Aim of the exercise:
Copy the records below exactly.

Source records:

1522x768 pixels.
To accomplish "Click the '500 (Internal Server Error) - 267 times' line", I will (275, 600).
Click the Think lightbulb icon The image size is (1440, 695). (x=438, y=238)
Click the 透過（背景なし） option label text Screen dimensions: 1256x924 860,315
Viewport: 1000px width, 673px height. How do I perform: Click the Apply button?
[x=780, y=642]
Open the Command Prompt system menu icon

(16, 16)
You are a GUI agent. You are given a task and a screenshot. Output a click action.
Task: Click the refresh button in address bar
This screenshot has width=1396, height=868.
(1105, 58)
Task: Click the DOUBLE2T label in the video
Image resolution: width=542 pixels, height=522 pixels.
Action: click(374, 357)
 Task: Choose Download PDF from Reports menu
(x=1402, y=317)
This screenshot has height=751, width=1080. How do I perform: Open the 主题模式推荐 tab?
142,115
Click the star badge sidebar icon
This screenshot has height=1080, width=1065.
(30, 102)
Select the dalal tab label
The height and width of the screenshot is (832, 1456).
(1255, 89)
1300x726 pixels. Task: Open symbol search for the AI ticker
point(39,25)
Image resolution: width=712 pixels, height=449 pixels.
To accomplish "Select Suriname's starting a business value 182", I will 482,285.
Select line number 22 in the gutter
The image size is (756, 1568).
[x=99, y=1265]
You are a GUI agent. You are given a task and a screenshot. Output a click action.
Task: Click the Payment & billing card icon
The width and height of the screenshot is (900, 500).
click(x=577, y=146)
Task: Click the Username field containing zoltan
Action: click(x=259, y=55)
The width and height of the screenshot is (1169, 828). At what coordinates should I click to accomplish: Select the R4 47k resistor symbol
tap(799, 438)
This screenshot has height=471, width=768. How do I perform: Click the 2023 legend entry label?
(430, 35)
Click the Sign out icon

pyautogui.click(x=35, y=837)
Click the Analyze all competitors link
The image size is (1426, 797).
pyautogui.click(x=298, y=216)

Answer space:
1522x768 pixels.
To accomplish "Click the '500 (Internal Server Error) - 267 times' line", I will (275, 600).
Click the Think lightbulb icon The image size is (1440, 695). (x=438, y=238)
Click the 透過（背景なし） option label text Screen dimensions: 1256x924 860,315
Viewport: 1000px width, 673px height. How do I perform: Click the Apply button?
[x=780, y=642]
Open the Command Prompt system menu icon

(16, 16)
You are a GUI agent. You are given a task and a screenshot. Output a click action.
Task: Click the refresh button in address bar
This screenshot has width=1396, height=868.
(1105, 58)
Task: Click the DOUBLE2T label in the video
Image resolution: width=542 pixels, height=522 pixels.
Action: click(374, 357)
 Task: Choose Download PDF from Reports menu
(x=1402, y=317)
This screenshot has height=751, width=1080. How do I perform: Open the 主题模式推荐 tab?
142,115
Click the star badge sidebar icon
This screenshot has height=1080, width=1065.
(30, 102)
Select the dalal tab label
The height and width of the screenshot is (832, 1456).
(1255, 89)
1300x726 pixels. Task: Open symbol search for the AI ticker
point(39,25)
Image resolution: width=712 pixels, height=449 pixels.
To accomplish "Select Suriname's starting a business value 182", I will 482,285.
Select line number 22 in the gutter
The image size is (756, 1568).
[x=99, y=1265]
You are a GUI agent. You are given a task and a screenshot. Output a click action.
Task: Click the Payment & billing card icon
The width and height of the screenshot is (900, 500).
click(x=577, y=146)
Task: Click the Username field containing zoltan
Action: click(x=259, y=55)
The width and height of the screenshot is (1169, 828). At what coordinates should I click to accomplish: Select the R4 47k resistor symbol
tap(799, 438)
This screenshot has height=471, width=768. How do I perform: Click the 2023 legend entry label?
(430, 35)
Click the Sign out icon

pyautogui.click(x=35, y=837)
Click the Analyze all competitors link
The image size is (1426, 797).
pyautogui.click(x=298, y=216)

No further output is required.